Last week, coincidentally the day before the National Day of Catalonia, the General Council of the Judiciary (GCJ) inaugurated the new judicial year with a harsh speech delivered by its president. Carlos Lesmes defended the power he represented and labelled those who say that no judge can rule against the popular will thoroughly ignorant. Lesmes also argued that, in the age of post-truth, immunity is pursued in the disguise of popular will. Without making any explicit reference to the Process [as the fight for Catalan independence is known], he implied that many Catalans are ignorant liars, while vigorously defending Spanish judicial resolutions before European courts which dared to unilaterally interpret autonomous legal concepts in the European area of freedom, security and justice. In his speech, Lesmes declared that the principle of mutual trust between states, based on a community of values built through a lengthy process involving the coalition of wills, has now been fractured due to these European resolutions. He ended with a pearl of wisdom that won’t fail to leave any democrat indifferent, by shamelessly stating that an excessive use of the freedom of expression and the right to legal counsel was an attempt to erode the legitimacy of the judiciary.

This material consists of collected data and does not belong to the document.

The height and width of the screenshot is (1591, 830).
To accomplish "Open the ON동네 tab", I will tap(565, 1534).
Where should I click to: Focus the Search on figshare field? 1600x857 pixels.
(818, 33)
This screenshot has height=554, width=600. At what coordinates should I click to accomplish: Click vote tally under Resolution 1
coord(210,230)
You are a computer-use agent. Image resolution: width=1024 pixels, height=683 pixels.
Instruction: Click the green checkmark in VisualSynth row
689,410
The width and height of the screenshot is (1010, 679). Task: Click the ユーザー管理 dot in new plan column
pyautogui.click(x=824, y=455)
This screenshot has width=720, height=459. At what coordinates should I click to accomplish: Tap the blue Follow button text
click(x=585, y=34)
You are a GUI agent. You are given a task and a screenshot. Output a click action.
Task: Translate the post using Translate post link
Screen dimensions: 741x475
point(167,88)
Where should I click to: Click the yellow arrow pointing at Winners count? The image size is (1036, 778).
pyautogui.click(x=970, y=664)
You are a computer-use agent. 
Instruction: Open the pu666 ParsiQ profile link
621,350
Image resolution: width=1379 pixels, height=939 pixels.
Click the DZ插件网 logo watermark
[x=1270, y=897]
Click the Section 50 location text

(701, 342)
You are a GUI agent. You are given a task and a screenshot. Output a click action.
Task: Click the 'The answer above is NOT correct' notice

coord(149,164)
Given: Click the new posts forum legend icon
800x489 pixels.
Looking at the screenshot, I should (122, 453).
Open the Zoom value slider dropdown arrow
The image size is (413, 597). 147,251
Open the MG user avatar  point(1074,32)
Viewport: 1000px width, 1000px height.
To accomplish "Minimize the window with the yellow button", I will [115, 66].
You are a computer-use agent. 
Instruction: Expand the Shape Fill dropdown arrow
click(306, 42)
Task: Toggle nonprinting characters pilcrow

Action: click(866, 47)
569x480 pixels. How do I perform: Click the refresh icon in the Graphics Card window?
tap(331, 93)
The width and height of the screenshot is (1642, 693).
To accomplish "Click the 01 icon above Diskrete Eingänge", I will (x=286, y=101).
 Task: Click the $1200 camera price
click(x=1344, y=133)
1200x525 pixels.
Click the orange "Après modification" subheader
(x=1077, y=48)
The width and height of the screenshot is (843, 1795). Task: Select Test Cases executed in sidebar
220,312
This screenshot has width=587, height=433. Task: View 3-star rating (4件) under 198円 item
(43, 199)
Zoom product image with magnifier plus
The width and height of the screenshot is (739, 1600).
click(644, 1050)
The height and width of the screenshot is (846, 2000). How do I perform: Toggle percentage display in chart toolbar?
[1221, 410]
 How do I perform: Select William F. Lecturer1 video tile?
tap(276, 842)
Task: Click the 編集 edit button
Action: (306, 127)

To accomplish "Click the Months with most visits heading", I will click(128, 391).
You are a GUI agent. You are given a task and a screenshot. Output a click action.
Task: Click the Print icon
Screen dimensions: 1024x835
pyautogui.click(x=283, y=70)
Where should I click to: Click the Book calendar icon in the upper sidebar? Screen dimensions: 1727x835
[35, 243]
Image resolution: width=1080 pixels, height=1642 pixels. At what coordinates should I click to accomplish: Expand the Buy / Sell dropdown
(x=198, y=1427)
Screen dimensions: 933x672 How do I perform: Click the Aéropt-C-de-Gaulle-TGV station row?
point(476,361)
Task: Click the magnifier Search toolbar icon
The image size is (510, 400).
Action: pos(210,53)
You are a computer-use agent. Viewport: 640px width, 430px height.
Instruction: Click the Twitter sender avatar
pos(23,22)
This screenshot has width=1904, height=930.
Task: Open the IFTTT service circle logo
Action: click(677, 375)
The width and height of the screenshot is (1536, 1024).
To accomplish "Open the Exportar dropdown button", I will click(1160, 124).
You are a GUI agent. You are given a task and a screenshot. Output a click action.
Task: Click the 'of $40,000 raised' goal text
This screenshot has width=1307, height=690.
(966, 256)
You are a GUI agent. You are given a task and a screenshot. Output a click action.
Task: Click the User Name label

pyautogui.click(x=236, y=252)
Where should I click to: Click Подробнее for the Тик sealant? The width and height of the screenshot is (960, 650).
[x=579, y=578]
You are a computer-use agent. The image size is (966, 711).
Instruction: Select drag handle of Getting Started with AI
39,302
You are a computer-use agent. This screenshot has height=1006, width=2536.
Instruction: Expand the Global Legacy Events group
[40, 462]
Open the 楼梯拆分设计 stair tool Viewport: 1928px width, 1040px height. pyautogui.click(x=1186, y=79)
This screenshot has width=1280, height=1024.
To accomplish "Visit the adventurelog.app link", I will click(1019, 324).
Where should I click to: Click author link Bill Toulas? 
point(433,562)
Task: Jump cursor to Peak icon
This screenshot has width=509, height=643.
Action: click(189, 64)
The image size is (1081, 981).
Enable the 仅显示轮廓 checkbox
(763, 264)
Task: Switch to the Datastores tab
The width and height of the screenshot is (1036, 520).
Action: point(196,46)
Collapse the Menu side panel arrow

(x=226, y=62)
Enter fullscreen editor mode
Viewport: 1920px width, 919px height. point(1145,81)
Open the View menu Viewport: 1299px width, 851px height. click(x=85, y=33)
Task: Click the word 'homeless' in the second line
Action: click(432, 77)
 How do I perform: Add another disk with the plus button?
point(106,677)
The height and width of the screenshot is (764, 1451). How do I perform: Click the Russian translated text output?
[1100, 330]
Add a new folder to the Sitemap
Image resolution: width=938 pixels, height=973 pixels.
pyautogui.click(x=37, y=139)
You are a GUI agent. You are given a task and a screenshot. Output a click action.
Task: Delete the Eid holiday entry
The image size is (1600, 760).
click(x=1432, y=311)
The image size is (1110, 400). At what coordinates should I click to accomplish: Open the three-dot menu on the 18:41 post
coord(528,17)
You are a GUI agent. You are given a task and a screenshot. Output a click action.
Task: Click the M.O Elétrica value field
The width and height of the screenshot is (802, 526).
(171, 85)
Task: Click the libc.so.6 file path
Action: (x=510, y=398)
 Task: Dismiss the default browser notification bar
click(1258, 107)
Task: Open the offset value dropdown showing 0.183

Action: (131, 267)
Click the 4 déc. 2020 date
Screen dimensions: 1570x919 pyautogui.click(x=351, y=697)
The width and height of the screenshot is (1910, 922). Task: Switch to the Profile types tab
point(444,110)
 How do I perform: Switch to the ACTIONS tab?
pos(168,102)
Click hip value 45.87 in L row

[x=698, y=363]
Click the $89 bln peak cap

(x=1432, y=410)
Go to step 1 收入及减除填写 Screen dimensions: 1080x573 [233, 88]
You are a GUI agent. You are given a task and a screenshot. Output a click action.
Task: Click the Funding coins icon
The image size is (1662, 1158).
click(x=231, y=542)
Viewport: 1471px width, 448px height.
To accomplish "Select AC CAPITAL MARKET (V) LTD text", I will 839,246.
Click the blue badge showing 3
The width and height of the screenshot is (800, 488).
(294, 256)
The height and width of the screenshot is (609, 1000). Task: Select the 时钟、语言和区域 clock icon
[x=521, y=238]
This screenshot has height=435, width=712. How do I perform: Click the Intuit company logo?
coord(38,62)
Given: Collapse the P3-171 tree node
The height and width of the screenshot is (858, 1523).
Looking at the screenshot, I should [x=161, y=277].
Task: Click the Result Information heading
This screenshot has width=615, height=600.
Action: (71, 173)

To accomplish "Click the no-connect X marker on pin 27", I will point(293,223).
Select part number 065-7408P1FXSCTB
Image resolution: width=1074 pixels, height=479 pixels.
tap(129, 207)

The words of the president of the GCJ and the Supreme Court (SC) are hardly trivial, and they have not gone unnoticed. Even before the speech, the dean of the Bar Association of Madrid not only refused to support the lawyer Gonzalo Boye, but in a singularly bizarre written statement he legitimized all of Judge Llarena’s actions. Some days later the Bar Association of Madrid ratified its decision not to grant Boye its support, and the Bar Associations of Málaga and Melilla issued a statement giving all their support to Judge Llarena. Thanks to Lesmes’ post-truth world, certain bar associations have fallen into the same trap and are eroding one of the EU’s most important fundamental rights: the right to counsel. The magnitude of the catastrophe will have immediate consequences. At a time like this, it is worth remembering that the Paris Bar Association has a room containing portraits of the deans who were beheaded for defending the right to counsel during the French Revolution. Meanwhile, in a Spain at the time of the Catalan process we may well have to set aside rooms to hang the pictures of deans who defended the judges and who failed to protect the lawyers who saw their freedom of counsel under threat. The French eighteenth century legal system was certainly more admirable than its Spanish counterpart of the twenty-first century, or at least a part of it is.
The other front that Lesmes was questioning was the excessive use of the freedom of expression, a fact which is also very worrying in any modern democracy. The European Court of Human Rights (ECHR) in Strasbourg has already overturned key Spanish rulings, such as one involving the burning of photographs of the King of Spain, seeing these actions as falling within the framework of the freedom of expression. It goes without saying that the ECHR’s rulings ought to serve to reunify the interpretations of the various states’ legal systems in accordance with their case law. If the ECHR interprets any fundamental right in such a way, it is the correct interpretation since it is the only one.
The refusal to extradite Majorcan rap singer Valtonyc has dealt a further severe blow to the Spanish judicial system and ultimately to Spanish democracy, since no democracy can exist without a judicial power which is independent from all sides of the proceedings. In Spain, it has been shown that this independence has been endangered when the integrity of the state’s institutional framework is called into question. When the president of the CGPJ and the SC himself seeks to reduce the size and scope of the right to counsel and the freedom of expression, there is nothing left to say. The Belgian court has thrown out the crimes of inciting terrorism, and insulting and threatening the royal family and considers that the singer's lyrics are covered by the right to the freedom of expression, an interpretation shared by the ECHR, thus unmasking and exposing the Spanish justice system as repressive and vindictive.
It is not a question of ideology. Rather, it is a question of rights, and when the third authority in the state (fourth, if we count the monarch) and the head of the judiciary complains about excesses in the right to counsel and the freedom of expression and denies the legal system the ability to evolve, the entire system of guarantees on which the rule of law is based is being torn apart, a rule of law that no longer exists because the separation of powers —also an eighteenth century creation— has ceased to exist.